Not sure why value on the exposure compensation scale changes in manual mode when ISO is fixed. Shouldn't it be static in that case, unless ISO was in auto?
That's a light meter, not exposure compensation.
That does a fairly good job.
I'm sure that image nerds would poke holes in it, but it seems to work pretty much exactly the way it does IRL.
The noise at high ISO is where it can get specific. Some manufacturers make cameras that actually do really well, at high ISO, and high shutter speed. This seems to reproduce a consumer DSLR.
I think it is excellent as well—that it also demonstrates aperture and shutter priority is a bonus.

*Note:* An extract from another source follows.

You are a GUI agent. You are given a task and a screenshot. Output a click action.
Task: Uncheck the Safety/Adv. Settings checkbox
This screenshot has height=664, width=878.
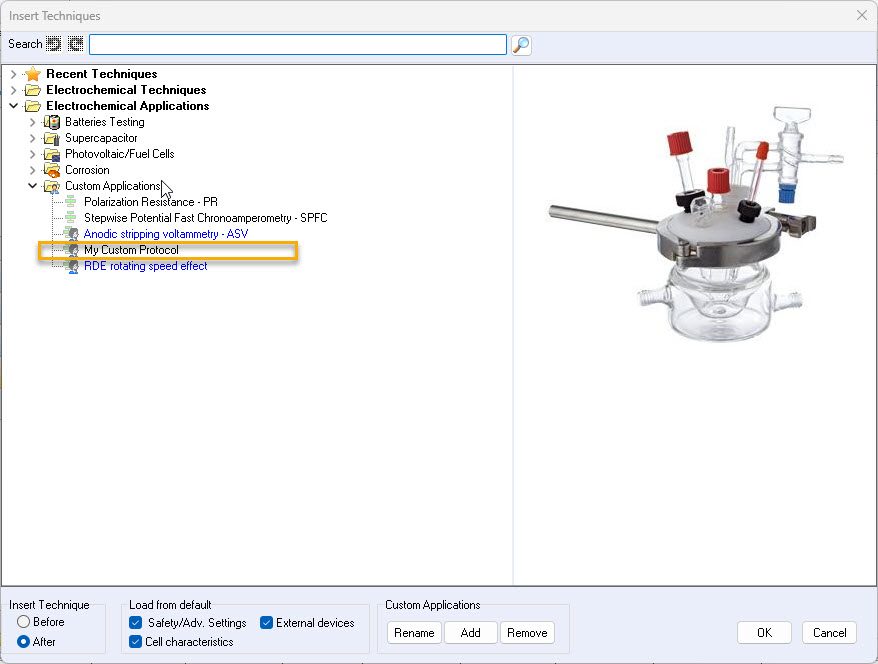[136, 623]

I do feel (image nerding now) that its shutter/ISO visual for showing the image over/under-exposed is not quite correct. It appears they show incorrect exposure by taking the "correct" image and blend (multiply) with either white or blend with black (on the other end of the exposure spectrum) to produce the resulting image.
I suppose I am expecting something more like "levels" that pushes all the pixels to white (or black) until they are forced to clip. (But maybe I am too trained in photo-editing tools and expect the film to behave in the same way.)
With the disclaimer that I am comparing to the memory of some entry-level cameras, I would still say that it's way too noisy.
Even on old, entry-level APS-C cameras, ISO1600 is normally very usable. What is rendered here at ISO1600 feels more like the "get the picture at any cost" levels of ISO, which on those limited cameras would be something like ISO6400+.
Heck, the original pictures (there is one for each aperture setting) are taken at ISO640 (Canon EOS 5D MarkII at 67mm)!
(Granted, many are too allergic to noise and end up missing a picture instead of just taking the noisy one which is a shame, but that's another story entirely.)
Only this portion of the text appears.